Die Sonne scheint, der Himmel lacht

Das hat die SED gemacht.

Scherz zu DDR-Zeiten. Das Wasser ist herrlich hier, warm, ca. 20 Grad. Viel zu warm für diese Jahreszeit. Es ist nur eine Frage der Zeit, bis Tornados hier regelmäßig auftauchen. Ich glaube, ab 27 Grad Wassertemperatur über längere Zeiträume. Bin aber zu faul zum googeln. Die ohnehin schmalen Strände verschwinden hier langsam. Was von Kulturkämpfen zu den härtesten aller Kämpfen führt: Verteilungskämpfe.

Das Schild hing vor zwei Jahren noch nicht. Oberhalb der Klippen hat sich eine Art Hippiecamp mit angeschlossenem Sommerfestival etabliert. Der Hippie als solcher tritt gerne nackt in Erscheinung, jedenfalls am Meer. Die Normalotouris werden immer mehr, sind eher nicht FKK-affin, der normale Grieche als solcher schon garnicht. Und wenn er streng gläubig ist, orthodox, hasst er die Nackerten wie die Sünde, Sodom und Gomorrha, und hat die früher schon mal mit Steinen beworfen. Kulturkämpfe eben . Wobei ich über die Leute, Hippies etc., den Kopf schüttele. Ein derartiges Verhalten, zwanghaft seinem Lurch im grossen Tümpel die weite Welt zu zeigen, empfinde ich als Kulturimperialismus.
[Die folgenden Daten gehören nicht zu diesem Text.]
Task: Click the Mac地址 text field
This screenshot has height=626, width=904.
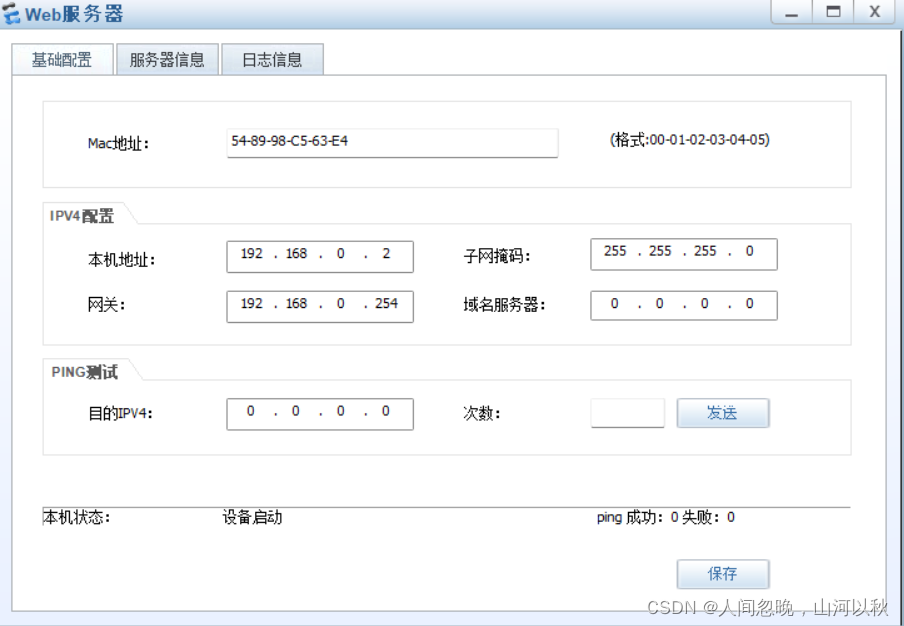Action: 392,142
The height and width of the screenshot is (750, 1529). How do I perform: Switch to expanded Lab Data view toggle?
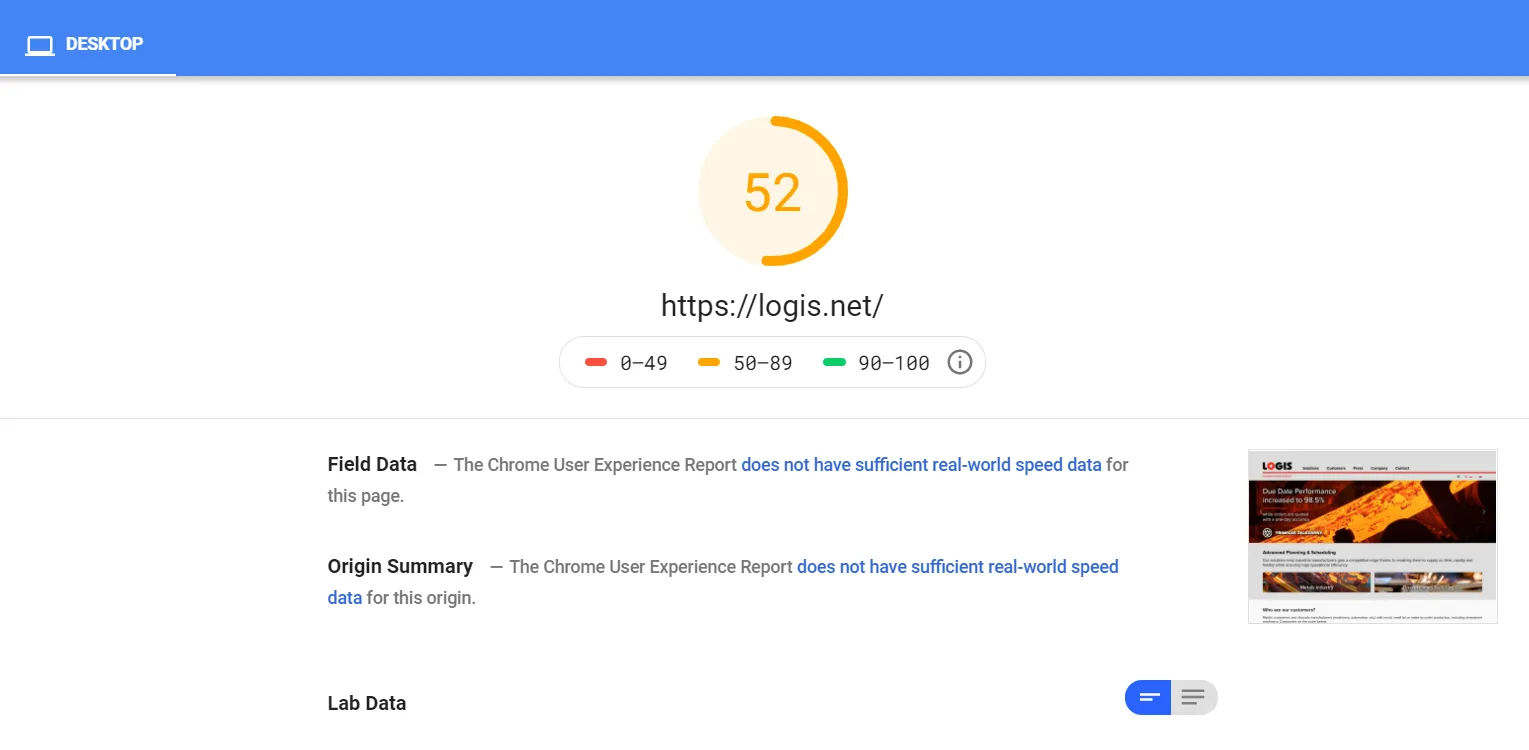coord(1193,697)
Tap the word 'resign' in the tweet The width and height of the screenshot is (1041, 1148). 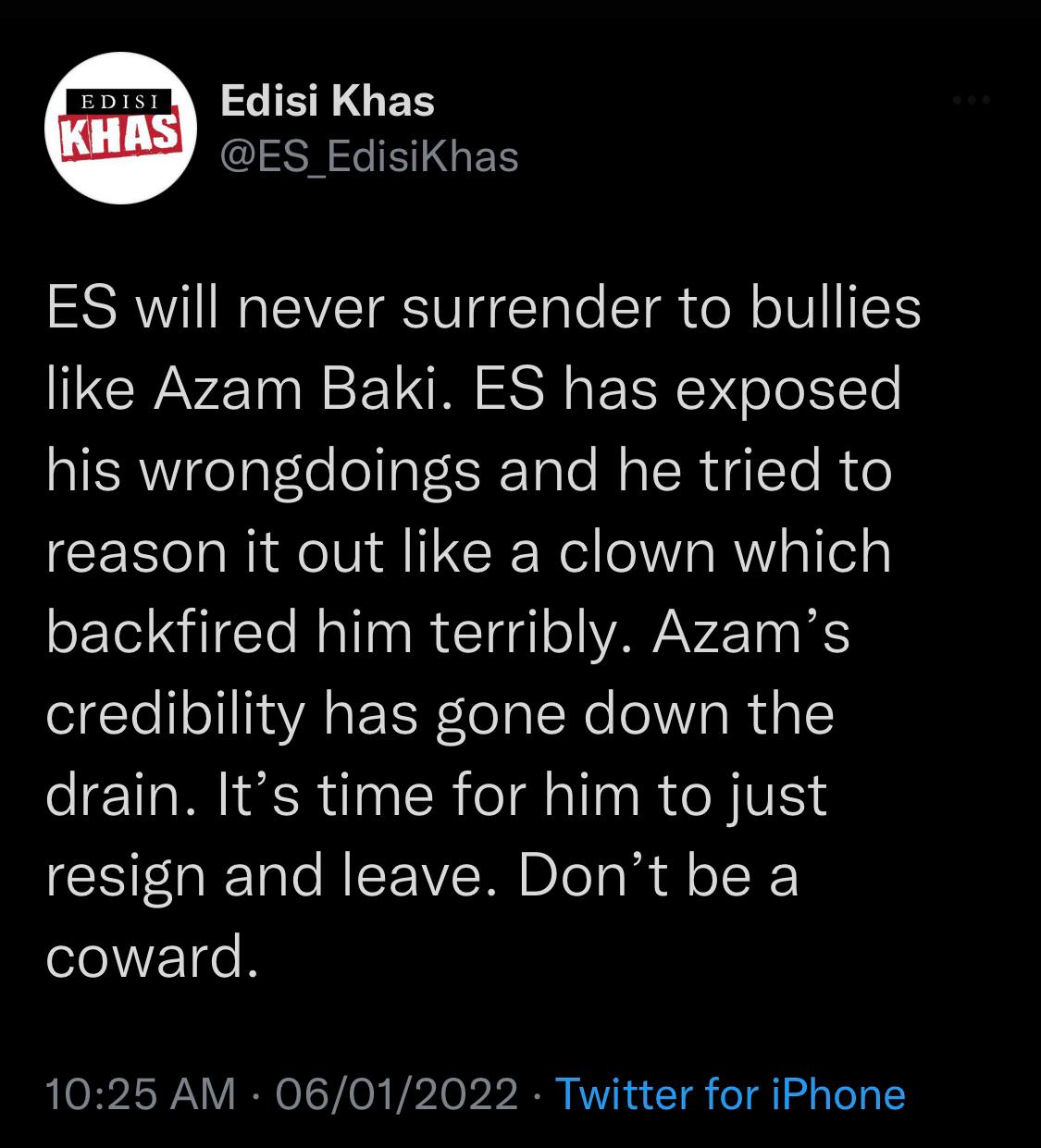124,877
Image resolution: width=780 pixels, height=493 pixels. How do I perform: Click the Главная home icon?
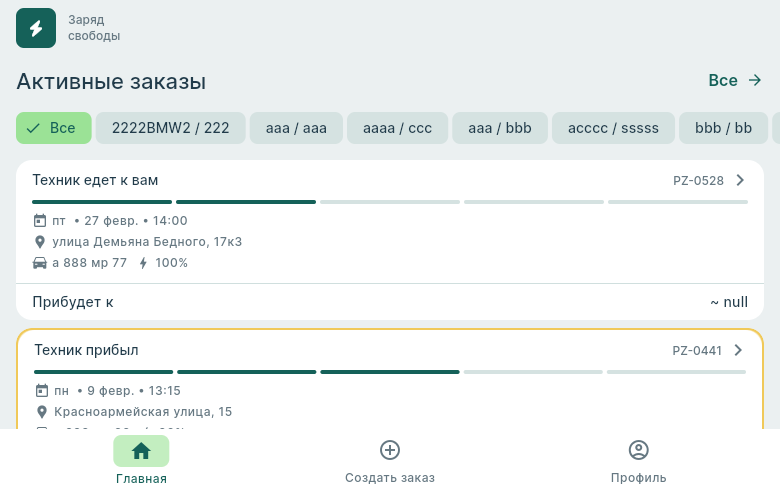coord(141,451)
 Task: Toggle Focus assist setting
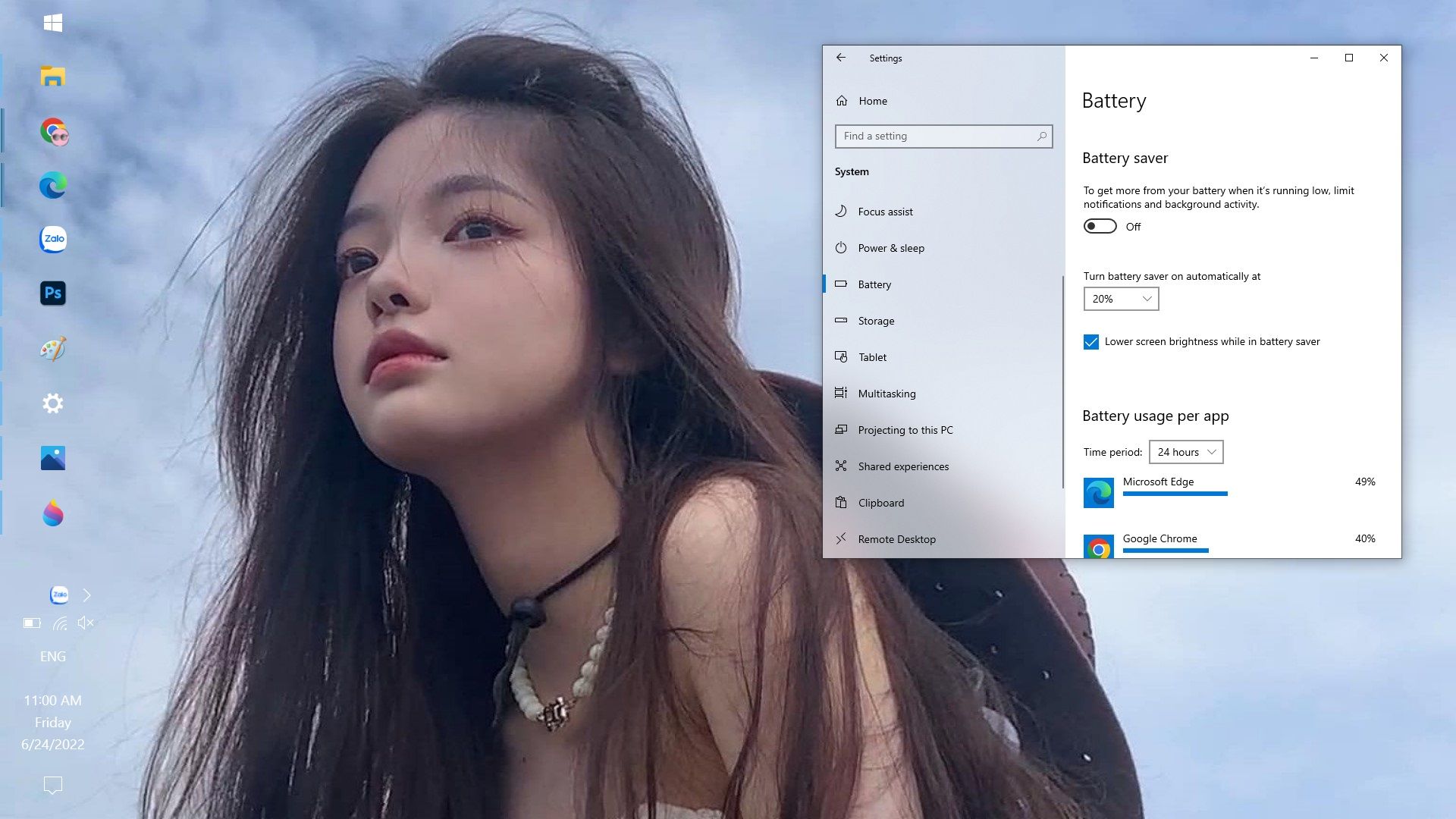885,211
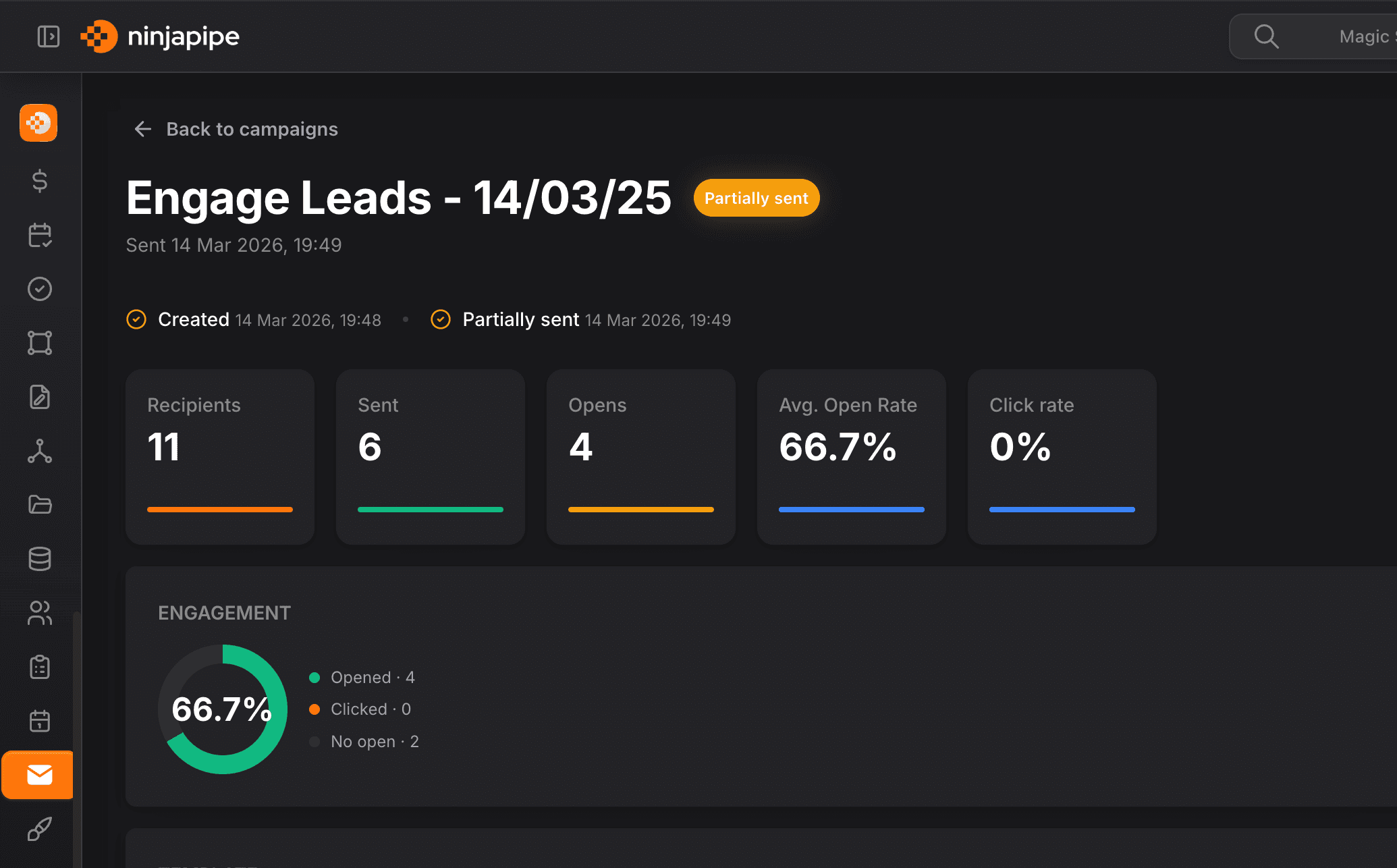Open the design brush icon at sidebar bottom
Viewport: 1397px width, 868px height.
coord(38,829)
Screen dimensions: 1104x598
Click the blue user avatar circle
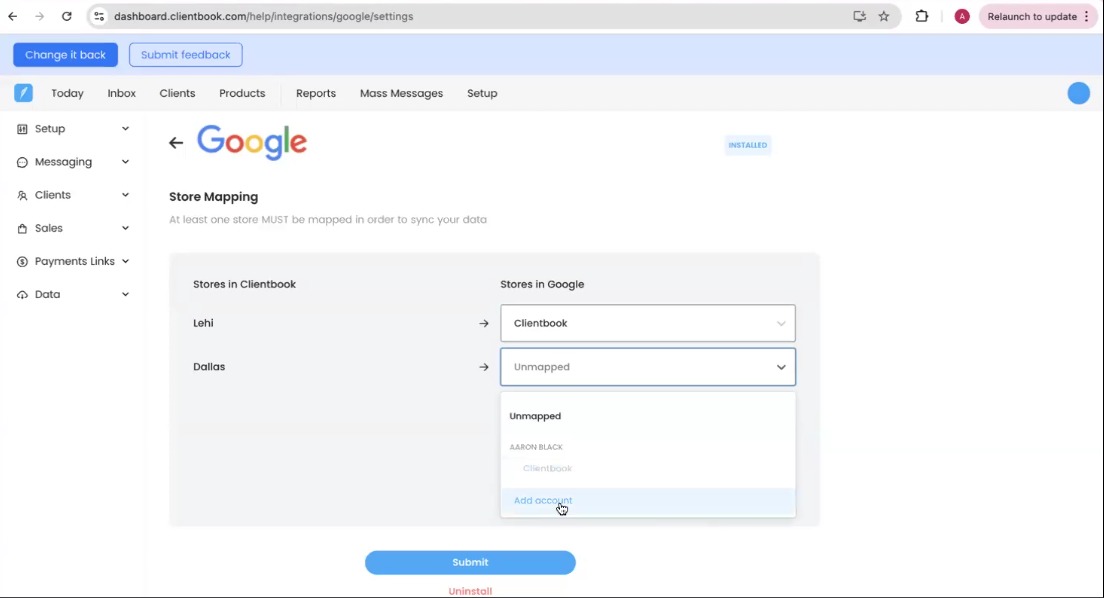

Da die Strände hier und überall auf der Welt immer kleiner werden, arten die Kulturkämpfe in Verteilungskämpfe aus. Die Fraktion der Liegestuhl Touristen braucht mehr Platz, kollidiert mit den Hippies, will sich das Geschäft nicht verderben lassen und bringt jetzt, nach Jahrzehnten, den Staat mit Erlassen und Schildern in Stellung. Siehe oben. Der Hippie mietet eben keine Liegestühle und mampft keine Hamburger von der Strandbar, der mümmelt sein mitgebrachtes Müsli, alles schlecht fürs Geschäft, so wie sein störender Anblick. Der ist ja fast so geschäftsschädigend wie ein Bus voller Behinderter.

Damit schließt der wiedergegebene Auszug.